- _What is needed_: Give back the data below exactly as it was given.

+++ Data in this exercise

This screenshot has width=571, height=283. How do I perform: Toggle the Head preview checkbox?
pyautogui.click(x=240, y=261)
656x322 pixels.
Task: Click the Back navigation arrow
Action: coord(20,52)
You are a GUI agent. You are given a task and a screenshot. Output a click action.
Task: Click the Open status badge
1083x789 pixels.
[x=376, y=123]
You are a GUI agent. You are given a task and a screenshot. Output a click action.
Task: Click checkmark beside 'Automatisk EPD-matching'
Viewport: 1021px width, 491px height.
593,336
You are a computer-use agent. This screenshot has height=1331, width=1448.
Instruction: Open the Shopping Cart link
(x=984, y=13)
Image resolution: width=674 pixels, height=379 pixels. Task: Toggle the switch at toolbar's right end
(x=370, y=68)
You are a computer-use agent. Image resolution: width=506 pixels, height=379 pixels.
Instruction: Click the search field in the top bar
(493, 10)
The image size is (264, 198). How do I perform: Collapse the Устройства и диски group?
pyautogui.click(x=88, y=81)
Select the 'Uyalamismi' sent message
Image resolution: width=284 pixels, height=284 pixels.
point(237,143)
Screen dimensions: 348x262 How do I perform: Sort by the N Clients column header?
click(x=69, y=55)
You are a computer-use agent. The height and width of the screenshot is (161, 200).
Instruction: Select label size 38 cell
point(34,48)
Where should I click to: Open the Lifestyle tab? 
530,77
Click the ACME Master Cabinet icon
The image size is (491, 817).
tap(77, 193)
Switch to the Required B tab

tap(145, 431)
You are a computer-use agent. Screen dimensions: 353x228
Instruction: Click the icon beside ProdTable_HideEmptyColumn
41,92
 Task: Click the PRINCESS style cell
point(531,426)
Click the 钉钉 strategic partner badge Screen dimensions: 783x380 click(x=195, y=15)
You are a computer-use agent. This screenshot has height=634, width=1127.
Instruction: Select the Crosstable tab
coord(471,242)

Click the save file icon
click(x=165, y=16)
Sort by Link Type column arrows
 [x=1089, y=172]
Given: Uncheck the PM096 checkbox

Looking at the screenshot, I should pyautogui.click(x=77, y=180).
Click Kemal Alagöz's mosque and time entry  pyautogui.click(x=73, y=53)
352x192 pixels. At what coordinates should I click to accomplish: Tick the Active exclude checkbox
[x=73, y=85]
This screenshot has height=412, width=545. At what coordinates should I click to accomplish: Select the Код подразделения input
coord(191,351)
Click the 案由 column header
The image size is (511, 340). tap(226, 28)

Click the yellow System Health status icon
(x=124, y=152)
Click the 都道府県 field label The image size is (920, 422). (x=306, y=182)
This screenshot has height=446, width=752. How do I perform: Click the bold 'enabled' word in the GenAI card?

++++++

- _Answer for this exercise_:
This screenshot has width=571, height=283. How do I perform: Toggle the Head preview checkbox?
pyautogui.click(x=240, y=261)
656x322 pixels.
Task: Click the Back navigation arrow
Action: coord(20,52)
You are a GUI agent. You are given a task and a screenshot. Output a click action.
Task: Click the Open status badge
1083x789 pixels.
[x=376, y=123]
You are a GUI agent. You are given a task and a screenshot. Output a click action.
Task: Click checkmark beside 'Automatisk EPD-matching'
Viewport: 1021px width, 491px height.
593,336
You are a computer-use agent. This screenshot has height=1331, width=1448.
Instruction: Open the Shopping Cart link
(x=984, y=13)
Image resolution: width=674 pixels, height=379 pixels. Task: Toggle the switch at toolbar's right end
(x=370, y=68)
You are a computer-use agent. Image resolution: width=506 pixels, height=379 pixels.
Instruction: Click the search field in the top bar
(493, 10)
The image size is (264, 198). How do I perform: Collapse the Устройства и диски group?
pyautogui.click(x=88, y=81)
Select the 'Uyalamismi' sent message
Image resolution: width=284 pixels, height=284 pixels.
point(237,143)
Screen dimensions: 348x262 How do I perform: Sort by the N Clients column header?
click(x=69, y=55)
You are a computer-use agent. The height and width of the screenshot is (161, 200).
Instruction: Select label size 38 cell
point(34,48)
Where should I click to: Open the Lifestyle tab? 
530,77
Click the ACME Master Cabinet icon
The image size is (491, 817).
tap(77, 193)
Switch to the Required B tab

tap(145, 431)
You are a computer-use agent. Screen dimensions: 353x228
Instruction: Click the icon beside ProdTable_HideEmptyColumn
41,92
 Task: Click the PRINCESS style cell
point(531,426)
Click the 钉钉 strategic partner badge Screen dimensions: 783x380 click(x=195, y=15)
You are a computer-use agent. This screenshot has height=634, width=1127.
Instruction: Select the Crosstable tab
coord(471,242)

Click the save file icon
click(x=165, y=16)
Sort by Link Type column arrows
 [x=1089, y=172]
Given: Uncheck the PM096 checkbox

Looking at the screenshot, I should pyautogui.click(x=77, y=180).
Click Kemal Alagöz's mosque and time entry  pyautogui.click(x=73, y=53)
352x192 pixels. At what coordinates should I click to accomplish: Tick the Active exclude checkbox
[x=73, y=85]
This screenshot has height=412, width=545. At what coordinates should I click to accomplish: Select the Код подразделения input
coord(191,351)
Click the 案由 column header
The image size is (511, 340). tap(226, 28)

Click the yellow System Health status icon
(x=124, y=152)
Click the 都道府県 field label The image size is (920, 422). (x=306, y=182)
This screenshot has height=446, width=752. How do I perform: Click the bold 'enabled' word in the GenAI card?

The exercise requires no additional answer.